Flipping the bell curve
On some platforms such as Google Maps, where reviews are voluntary, there are still insights to be gained. In such cases, review scores are distributed in an inverted bell curve: lots of five-star reviews from people who had a great time, plenty of one-star reviews from people who very much didn’t, and very few in the middle, because most people don’t bother.
In such cases, numbers count. A small number of reviews – controlling for the age and size of the establishment – probably means that most people found it average; lots of five-star reviews means plenty had a great time.
For the diligent traveller determined to go somewhere with character, this is the moment to read the one-star reviews. Any indications of staff dealing robustly with a pushy and entitled customer are a plus, doubly so if the manager leaves a withering reply.
Other platforms like Airbnb strongly encourage reviews, and also require the host to rate the guest. This creates a strange social dynamic where both parties expect the scores to match, meaning that five stars is the default unless something was specifically bad. It has no way to distinguish the exceptional from the merely good; a five-star review simply means that basic standards were met.

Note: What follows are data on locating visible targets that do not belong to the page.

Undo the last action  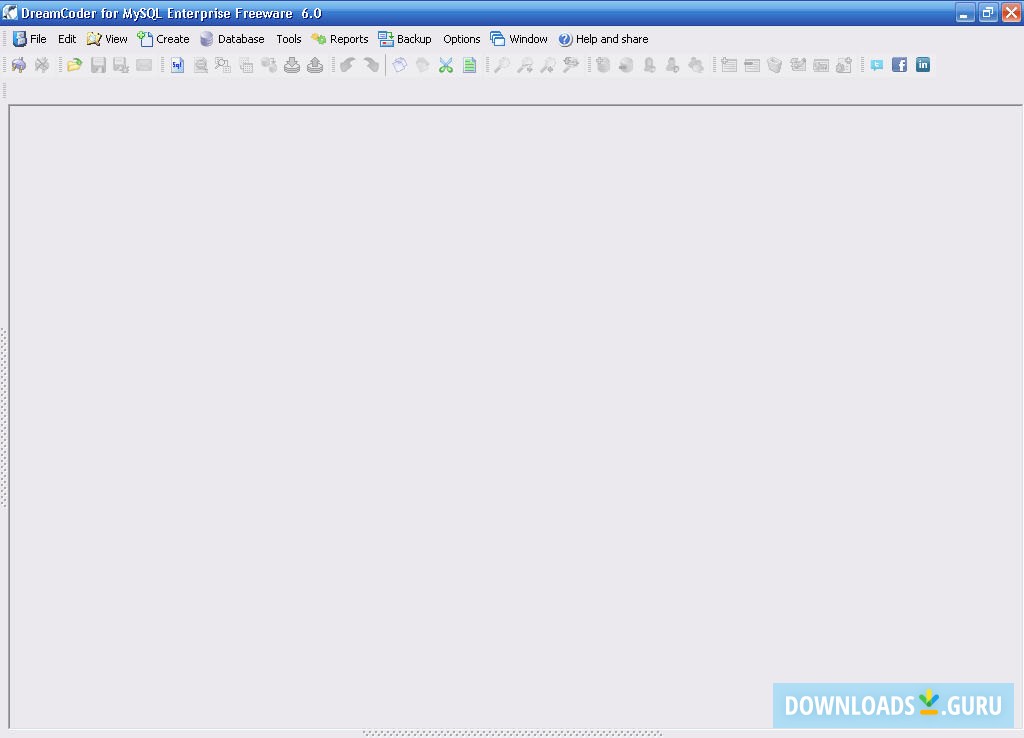coord(346,64)
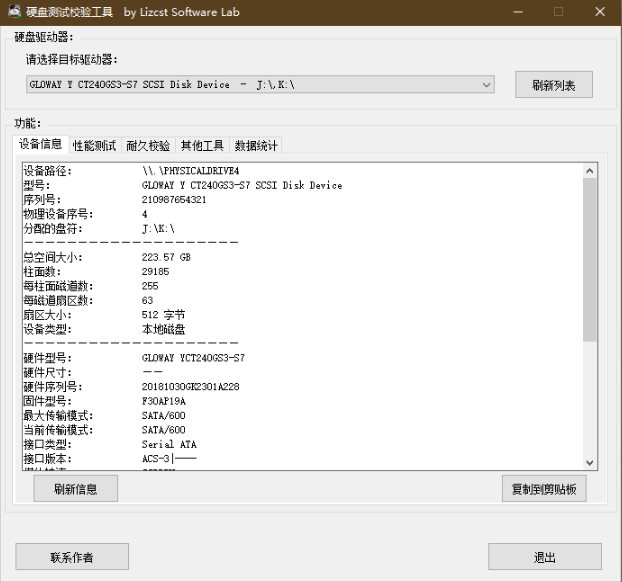Switch to the 性能测试 tab
This screenshot has width=622, height=582.
(x=94, y=146)
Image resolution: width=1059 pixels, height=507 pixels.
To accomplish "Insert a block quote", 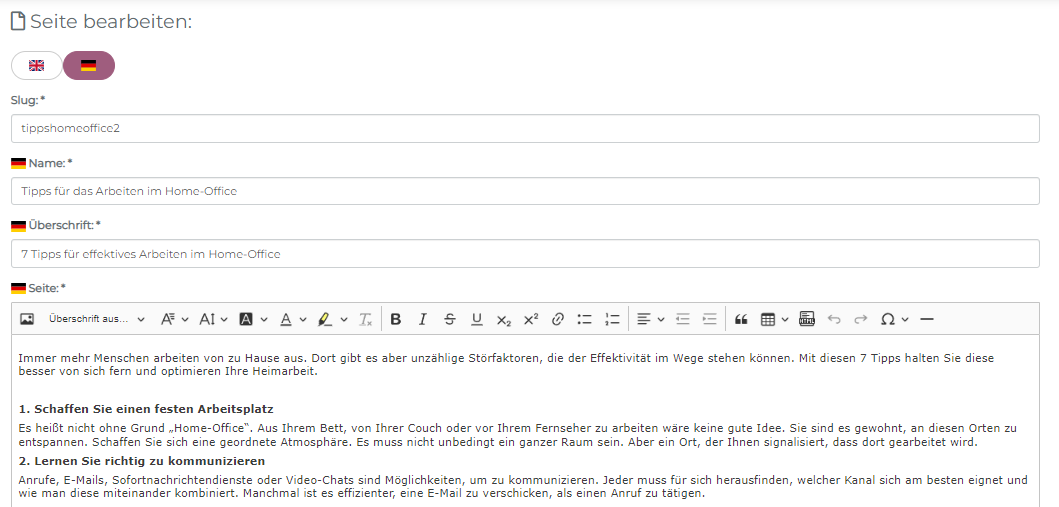I will (741, 319).
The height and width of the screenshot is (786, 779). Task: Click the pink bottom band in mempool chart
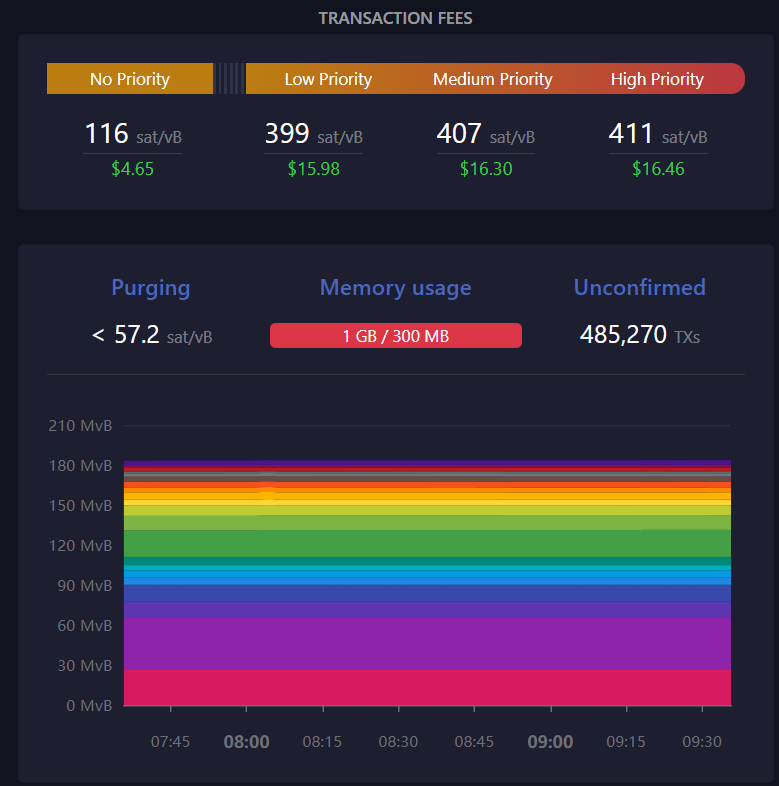click(427, 687)
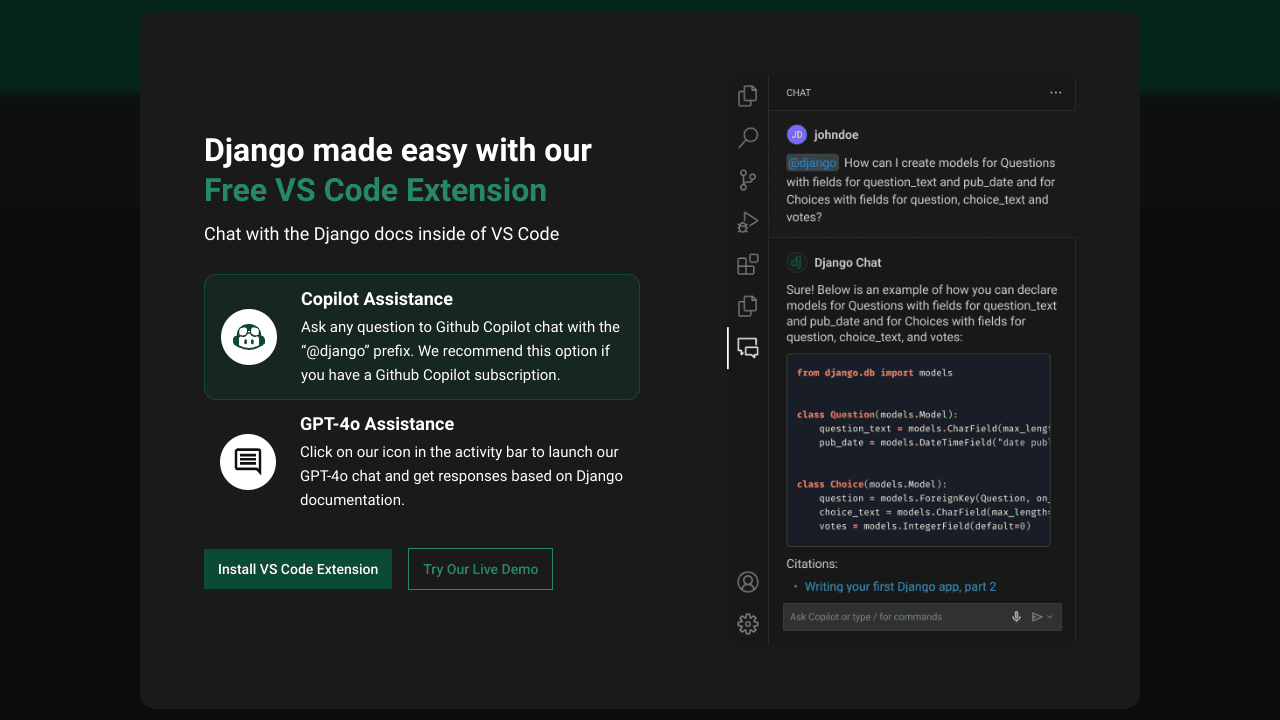
Task: Select the Copilot Assistance option card
Action: [421, 337]
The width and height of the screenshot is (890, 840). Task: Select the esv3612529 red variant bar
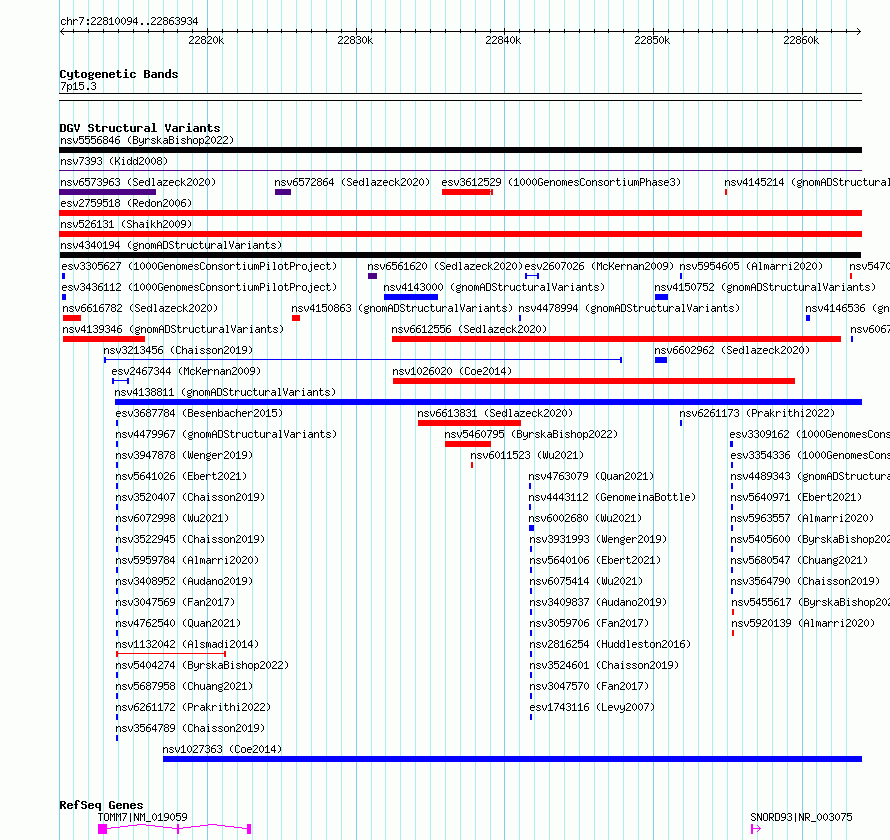tap(468, 192)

There are certain apps where this dynamic doesn’t apply and ratings are distributed according to a normal bell curve. A friend recently showed me Untappd, a platform for beer lovers, where the average score is between 3 and 4. It’s a sign of how rare this is that I was slightly offended when she gave my favourite beer a 3.5.
These apps are populated by enthusiasts who uphold statistical correctness. Like traditional critics, a self-selecting group of informed people are giving an honest opinion and the aggregate score is therefore a useful metric. If you’re looking for something exceptional rather than merely avoiding the risk of slight discomfort, it’s a better model.
Perhaps there’s something to be said for a limited franchise – at least when you’re looking for a place to hang your hat for a few nights.